WORK INSTRUCTIONS:
Word-for-word transcription is needed for all of the entries.

*** DATA FOR REVIEW ***

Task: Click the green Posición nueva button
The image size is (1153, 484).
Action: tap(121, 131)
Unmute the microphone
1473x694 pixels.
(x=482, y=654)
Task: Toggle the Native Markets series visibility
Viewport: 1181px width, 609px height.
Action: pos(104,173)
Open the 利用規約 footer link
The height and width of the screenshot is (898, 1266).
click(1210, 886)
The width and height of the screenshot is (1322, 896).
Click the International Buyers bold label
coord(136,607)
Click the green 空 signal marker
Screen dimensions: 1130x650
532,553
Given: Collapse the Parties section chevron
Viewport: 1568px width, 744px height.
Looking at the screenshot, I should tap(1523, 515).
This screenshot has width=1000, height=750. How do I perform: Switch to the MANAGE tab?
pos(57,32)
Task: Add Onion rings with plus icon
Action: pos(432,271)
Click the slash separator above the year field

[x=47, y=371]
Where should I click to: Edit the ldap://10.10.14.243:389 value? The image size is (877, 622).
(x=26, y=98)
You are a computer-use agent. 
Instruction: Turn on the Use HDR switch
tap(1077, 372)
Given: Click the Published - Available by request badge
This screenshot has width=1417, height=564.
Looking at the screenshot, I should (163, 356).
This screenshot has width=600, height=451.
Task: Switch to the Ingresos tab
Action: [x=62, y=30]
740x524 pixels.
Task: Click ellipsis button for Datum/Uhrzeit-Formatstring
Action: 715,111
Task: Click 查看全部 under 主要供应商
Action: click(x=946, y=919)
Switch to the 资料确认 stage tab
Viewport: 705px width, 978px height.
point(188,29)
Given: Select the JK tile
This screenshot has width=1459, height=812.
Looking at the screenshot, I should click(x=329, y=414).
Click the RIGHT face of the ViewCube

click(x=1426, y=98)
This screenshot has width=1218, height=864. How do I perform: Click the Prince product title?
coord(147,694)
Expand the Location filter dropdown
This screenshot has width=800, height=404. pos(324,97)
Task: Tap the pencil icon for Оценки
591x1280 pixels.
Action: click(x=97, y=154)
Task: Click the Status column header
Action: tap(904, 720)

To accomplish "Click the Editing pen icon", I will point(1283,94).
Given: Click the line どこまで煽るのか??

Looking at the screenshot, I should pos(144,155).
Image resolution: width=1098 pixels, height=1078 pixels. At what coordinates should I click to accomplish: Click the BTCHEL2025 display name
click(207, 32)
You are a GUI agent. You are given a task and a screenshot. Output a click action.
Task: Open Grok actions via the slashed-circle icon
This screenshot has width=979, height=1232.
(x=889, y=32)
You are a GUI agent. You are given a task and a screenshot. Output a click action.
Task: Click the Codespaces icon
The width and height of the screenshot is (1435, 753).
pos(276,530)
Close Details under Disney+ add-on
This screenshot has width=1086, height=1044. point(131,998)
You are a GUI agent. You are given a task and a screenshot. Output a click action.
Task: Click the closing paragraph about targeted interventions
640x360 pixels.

***

WRITTEN REPLY:
Task: Click the green Posición nueva button
The image size is (1153, 484).
Action: tap(121, 131)
Unmute the microphone
1473x694 pixels.
(x=482, y=654)
Task: Toggle the Native Markets series visibility
Viewport: 1181px width, 609px height.
Action: pos(104,173)
Open the 利用規約 footer link
The height and width of the screenshot is (898, 1266).
click(1210, 886)
The width and height of the screenshot is (1322, 896).
Click the International Buyers bold label
coord(136,607)
Click the green 空 signal marker
Screen dimensions: 1130x650
532,553
Given: Collapse the Parties section chevron
Viewport: 1568px width, 744px height.
Looking at the screenshot, I should tap(1523, 515).
This screenshot has width=1000, height=750. How do I perform: Switch to the MANAGE tab?
pos(57,32)
Task: Add Onion rings with plus icon
Action: pos(432,271)
Click the slash separator above the year field

[x=47, y=371]
Where should I click to: Edit the ldap://10.10.14.243:389 value? The image size is (877, 622).
(x=26, y=98)
You are a computer-use agent. 
Instruction: Turn on the Use HDR switch
tap(1077, 372)
Given: Click the Published - Available by request badge
This screenshot has width=1417, height=564.
Looking at the screenshot, I should (163, 356).
This screenshot has width=600, height=451.
Task: Switch to the Ingresos tab
Action: [x=62, y=30]
740x524 pixels.
Task: Click ellipsis button for Datum/Uhrzeit-Formatstring
Action: 715,111
Task: Click 查看全部 under 主要供应商
Action: click(x=946, y=919)
Switch to the 资料确认 stage tab
Viewport: 705px width, 978px height.
point(188,29)
Given: Select the JK tile
This screenshot has width=1459, height=812.
Looking at the screenshot, I should click(x=329, y=414).
Click the RIGHT face of the ViewCube

click(x=1426, y=98)
This screenshot has width=1218, height=864. How do I perform: Click the Prince product title?
coord(147,694)
Expand the Location filter dropdown
This screenshot has width=800, height=404. pos(324,97)
Task: Tap the pencil icon for Оценки
591x1280 pixels.
Action: click(x=97, y=154)
Task: Click the Status column header
Action: tap(904, 720)

To accomplish "Click the Editing pen icon", I will point(1283,94).
Given: Click the line どこまで煽るのか??

Looking at the screenshot, I should pos(144,155).
Image resolution: width=1098 pixels, height=1078 pixels. At what coordinates should I click to accomplish: Click the BTCHEL2025 display name
click(207, 32)
You are a GUI agent. You are given a task and a screenshot. Output a click action.
Task: Open Grok actions via the slashed-circle icon
This screenshot has width=979, height=1232.
(x=889, y=32)
You are a GUI agent. You are given a task and a screenshot. Output a click action.
Task: Click the Codespaces icon
The width and height of the screenshot is (1435, 753).
pos(276,530)
Close Details under Disney+ add-on
This screenshot has width=1086, height=1044. point(131,998)
You are a GUI agent. You are given a task and a screenshot. Output a click action.
Task: Click the closing paragraph about targeted interventions
640x360 pixels.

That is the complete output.